_Directions for this task_
Please rewrite everything from the line containing "has height=1024, width=1024." down to the line containing "Looking at the", swapping "coordinate pair" for "point" and leaving all else unchanged. Omit the pictures from your answer.
== == ==
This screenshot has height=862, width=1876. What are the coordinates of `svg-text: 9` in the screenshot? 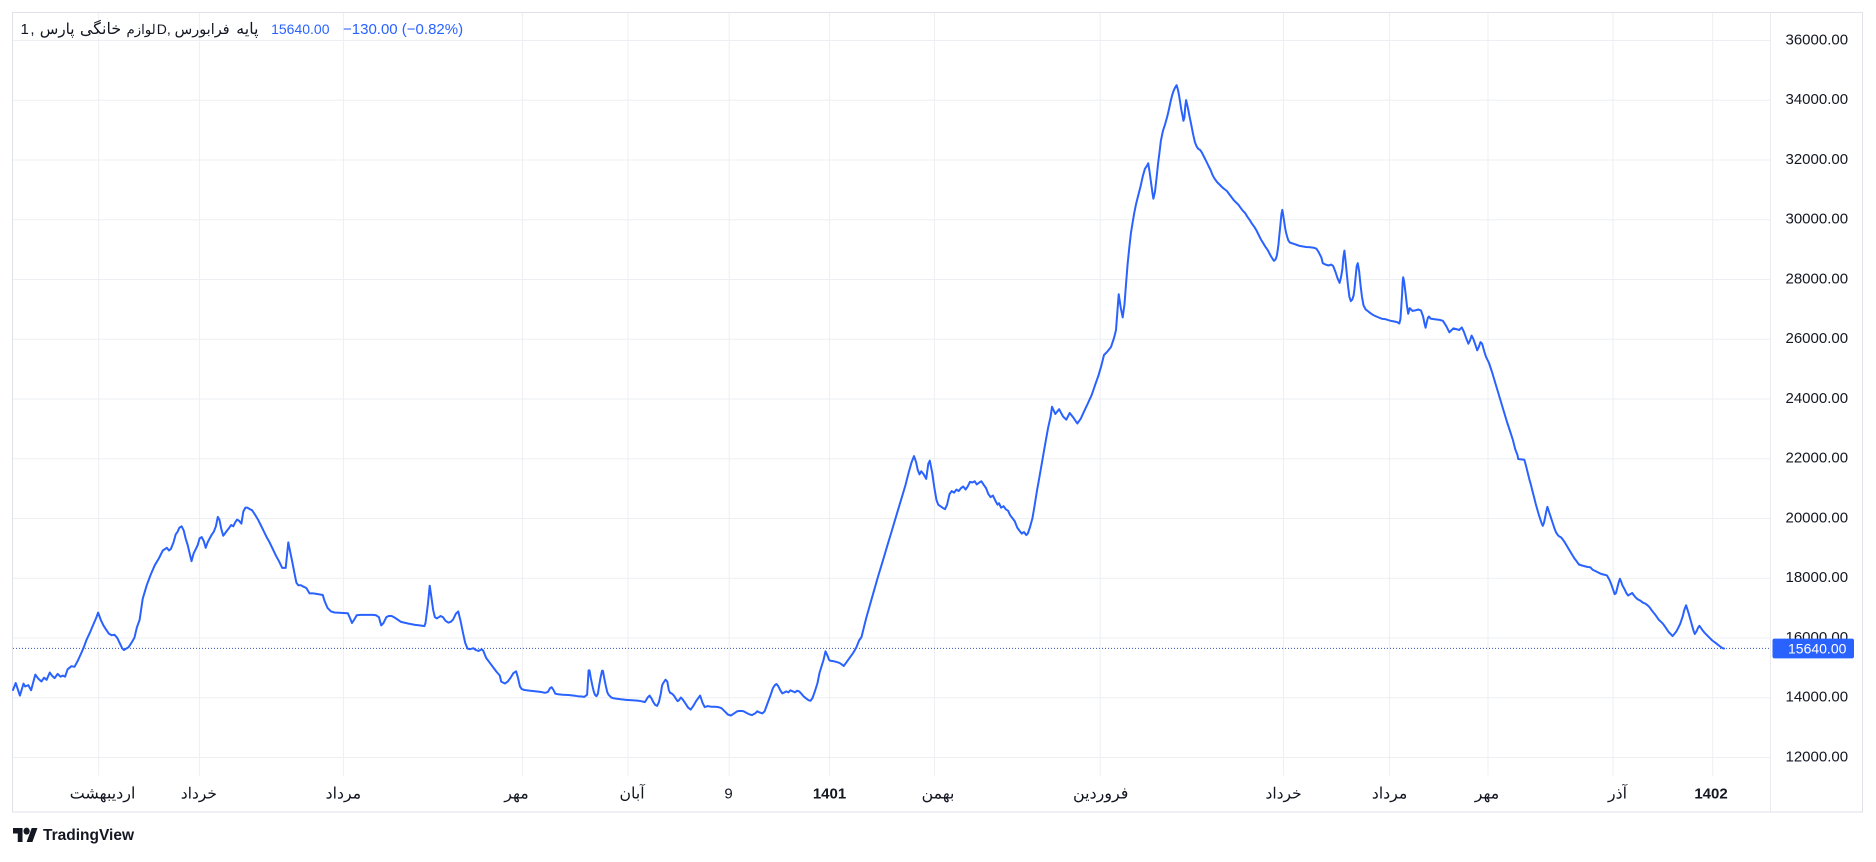 It's located at (728, 794).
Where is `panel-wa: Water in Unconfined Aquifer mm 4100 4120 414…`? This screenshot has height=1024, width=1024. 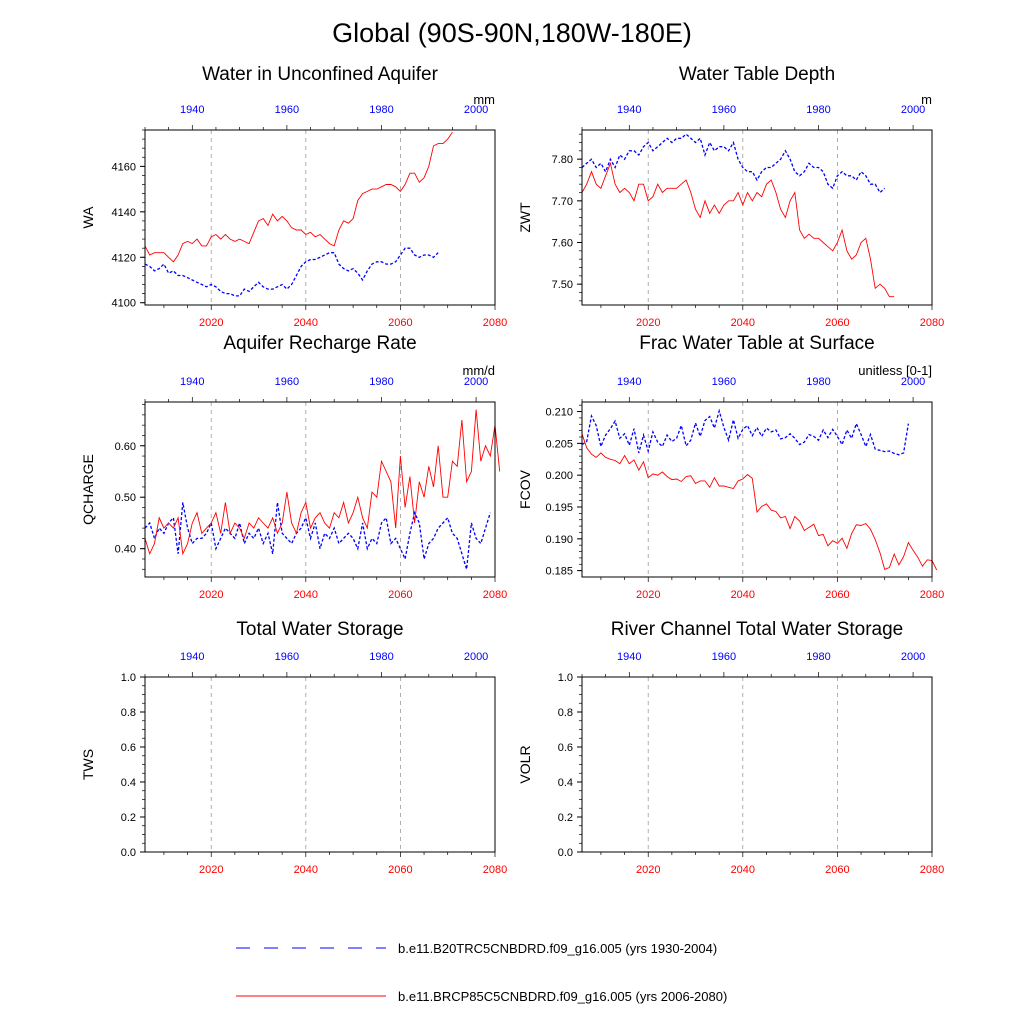
panel-wa: Water in Unconfined Aquifer mm 4100 4120 414… is located at coordinates (294, 196).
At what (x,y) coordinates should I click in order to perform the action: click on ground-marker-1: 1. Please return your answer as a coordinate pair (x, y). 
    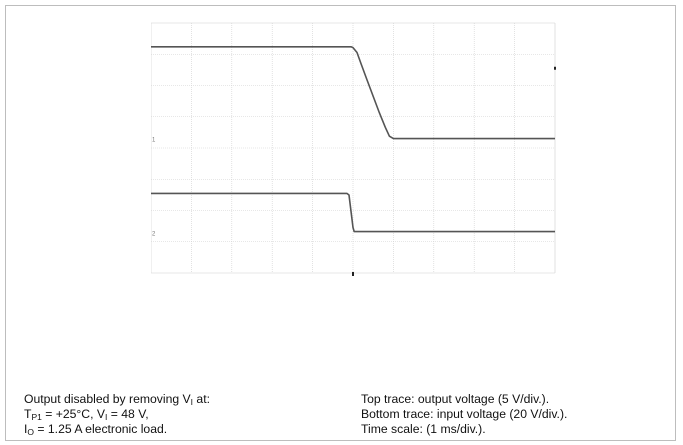
    Looking at the image, I should click on (154, 141).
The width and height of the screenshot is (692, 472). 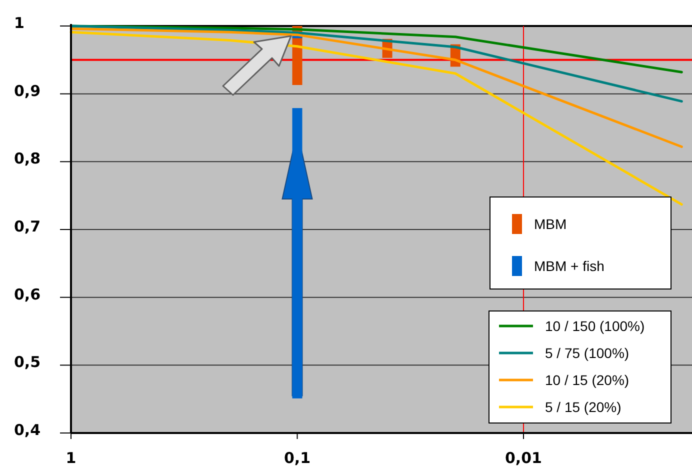 What do you see at coordinates (28, 227) in the screenshot?
I see `y-tick-label: 0,7` at bounding box center [28, 227].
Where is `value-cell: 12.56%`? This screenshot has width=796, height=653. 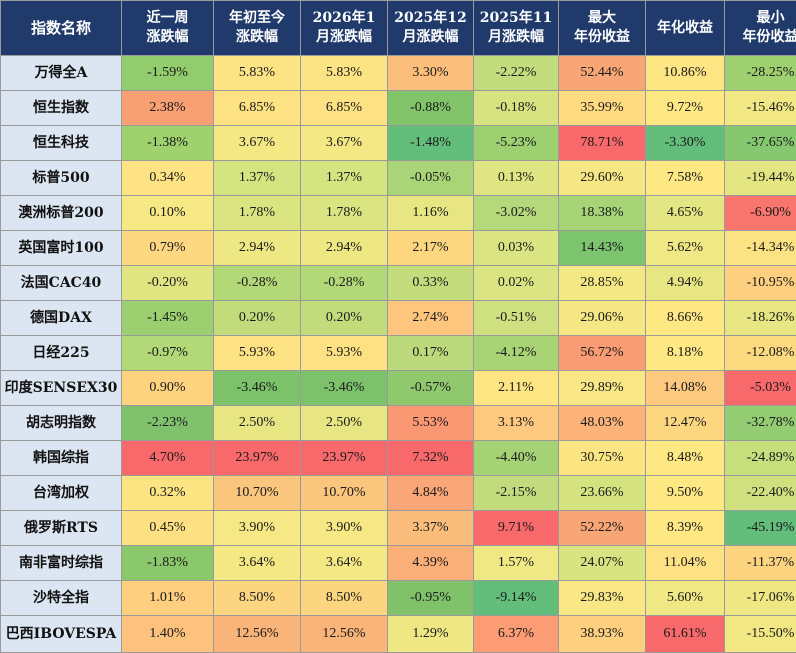 value-cell: 12.56% is located at coordinates (258, 634).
== == ==
_Problem solution_
Where is `panel-wa: Water in Unconfined Aquifer mm 4100 4120 414…`? This screenshot has height=1024, width=1024. 
panel-wa: Water in Unconfined Aquifer mm 4100 4120 414… is located at coordinates (294, 196).
At what (x,y) coordinates should I click in order to perform the action: click on ground-marker-1: 1. Please return your answer as a point (x, y). 
    Looking at the image, I should click on (154, 141).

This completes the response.